You can still download and use Hugs. You can switch to purescript.

Hugs supports the whole Prelude/base; and is powerful enough to implement sophisticated applications: for example, you can build in it a compiler for a modern FP language such as … GHC.


Then after your opening paragraph, the only thing you talk about is Libraries/dependencies. How would a ‘better’ library structure (for some value of ‘better’) make any difference to producing a Haskell2025 standard?

I tried to explain how guidelines for core libraries could naturally evolve the language standard. In my opinion the language standard could be also based on the things that are most often used by the programmers, like things in deepseq. Surely it would also be possible to invent a similar mechanism that could be used instead. How things are implemented, if some special function is safe or not, thats not my point. It should mainly be useful. My point is the lack of a language standard at all.

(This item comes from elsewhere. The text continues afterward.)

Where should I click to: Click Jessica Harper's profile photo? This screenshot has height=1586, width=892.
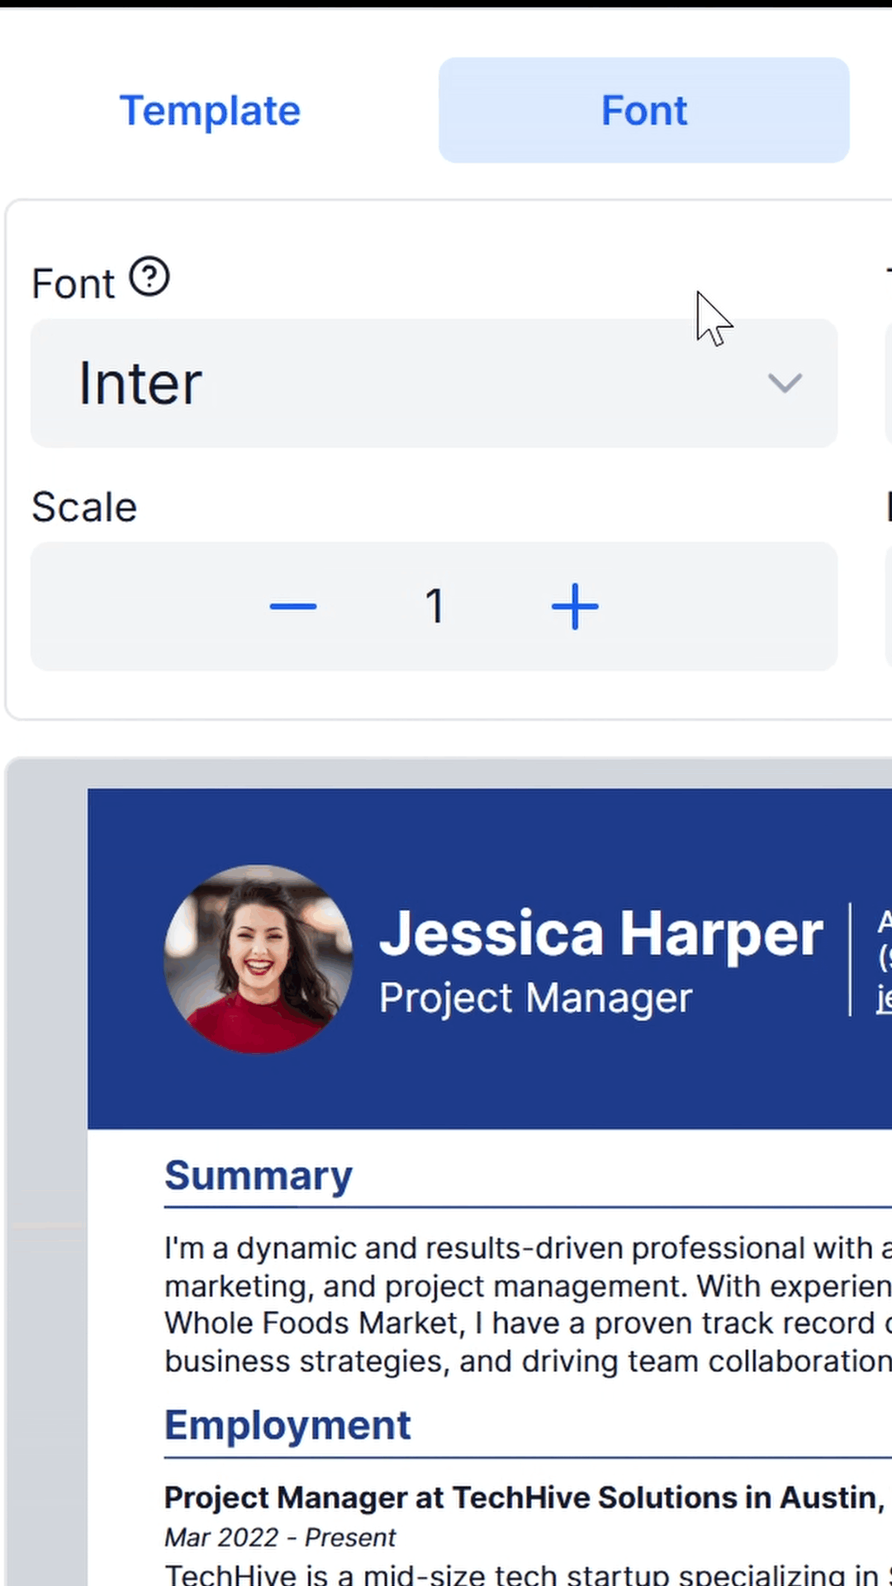coord(259,959)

Realistically I can’t produce any sophisticated software without the use of core libraries. I don’t know when Hugs was last updated, but the date on the website is from 2003. I doubt, that it can build all the core libraries. And purescript is mainly for web apps and doesn’t have the libraries I need. I don’t only depend on core libraries, but on a huge part. It would be nice to know that core libraries would not take in dependencies from outer space, where I don’t know that the dependency graph and as a result built times and binary size is growing uncontrolled.

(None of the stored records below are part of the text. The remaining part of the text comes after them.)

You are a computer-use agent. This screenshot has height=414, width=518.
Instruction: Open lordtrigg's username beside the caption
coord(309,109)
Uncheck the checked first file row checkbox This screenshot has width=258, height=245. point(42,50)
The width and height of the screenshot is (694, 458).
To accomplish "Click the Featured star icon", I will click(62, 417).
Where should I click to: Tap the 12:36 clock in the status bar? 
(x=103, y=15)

I mainly program in Haskell2010, but I don’t know if I can rely on old libraries and compiler in the future. Changes in hardware architecture could be possible for example. So I have an interest that things go well.

Besides, Haskell is the basis of my work, i.e. I’m writing a commercial app for around 4 years. That is, I can’t easily switch to another language. That would be the end of my business. All in all I think it was the right decission to use Haskell. I come from python and it’s an huge difference. It’s a lot easier to get things right in the first place. Refactoring, which I’m constantly doing, is also a lot easier.

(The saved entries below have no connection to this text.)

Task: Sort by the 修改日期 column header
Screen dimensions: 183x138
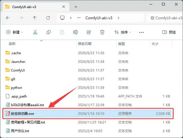Action: click(x=85, y=44)
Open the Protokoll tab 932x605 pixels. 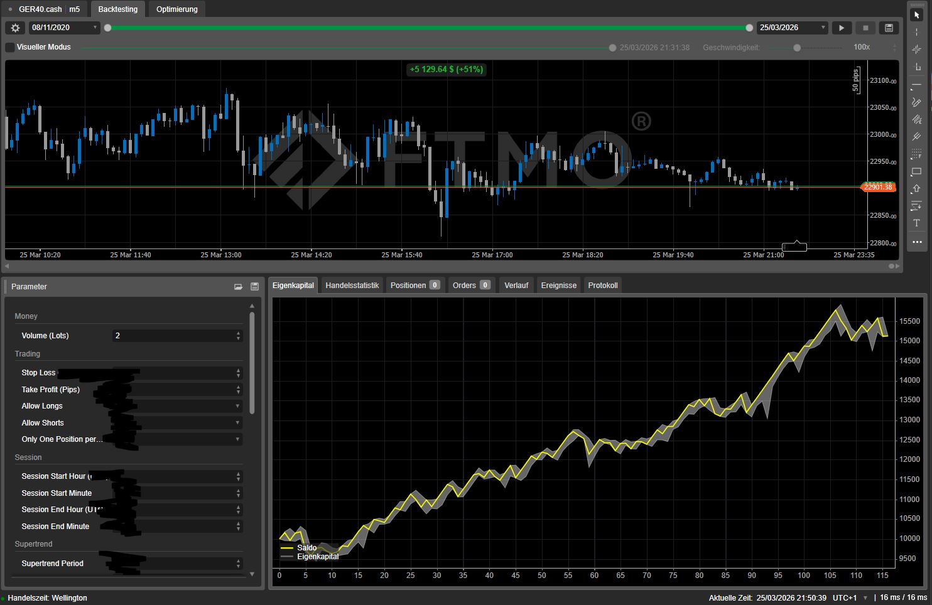tap(602, 285)
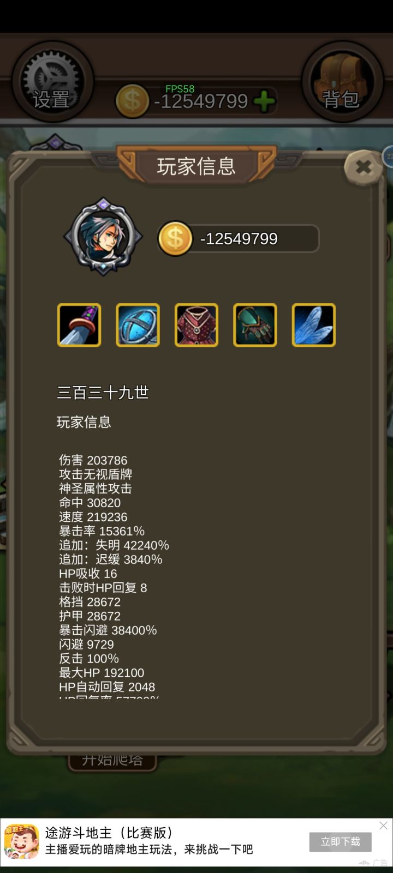This screenshot has height=873, width=393.
Task: Dismiss the ad banner with the X
Action: tap(384, 826)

Lastly I’ve read something like: “Why does someone use Haskell for business, as one should know it’s only an academic language.” That makes me somehow sad, as there surely was promotion for more adaption of Haskell in the industry.


I think the barriers to your proposal are less technical ones and more about the social aspect. As a community, we can’t really ever agree enough to get big things like this done, and there is no central authority to help us make those types of decisions. Still, good on you for pushing something like this forward and looking for ways to help better define/bless best practices.


The reason nobody should be using Haskell for business – that is, commonplace commercial applications: payroll, ERP, even a web-based store – is there aren’t enough Haskell programmers, and they’re all cranky and opinionated (talking about myself). Making your business hostage to propellor-heads would take commercial IT back to the 1980’s.

Whereas there are gazillions of (say) Java/Javascript/python/COBOL programmers: if one gets too precious about ‘their’ beautiful code, sack them, get another easily. Producing code is not the purpose of the business: it’s a service to the business’s main purpose. (If you’re working for a software company producing a package; yes producing code is your business; but very few users of a package know or care what technology underpins it.)

(BTW the last release of Hugs was Sept 2006. It can build all the core libraries in the H2010 standard. It predates the AMP/FTP changes to the libraries; but since those were mostly reshuffling existing stuff and introducing a bit of H2010-compliant polymorphism, I don’t think re-compiling for those would be major. But I’m certainly not going to bother, because those AMP/FTP changes are wrong: I’m cranky and opinionated about it.)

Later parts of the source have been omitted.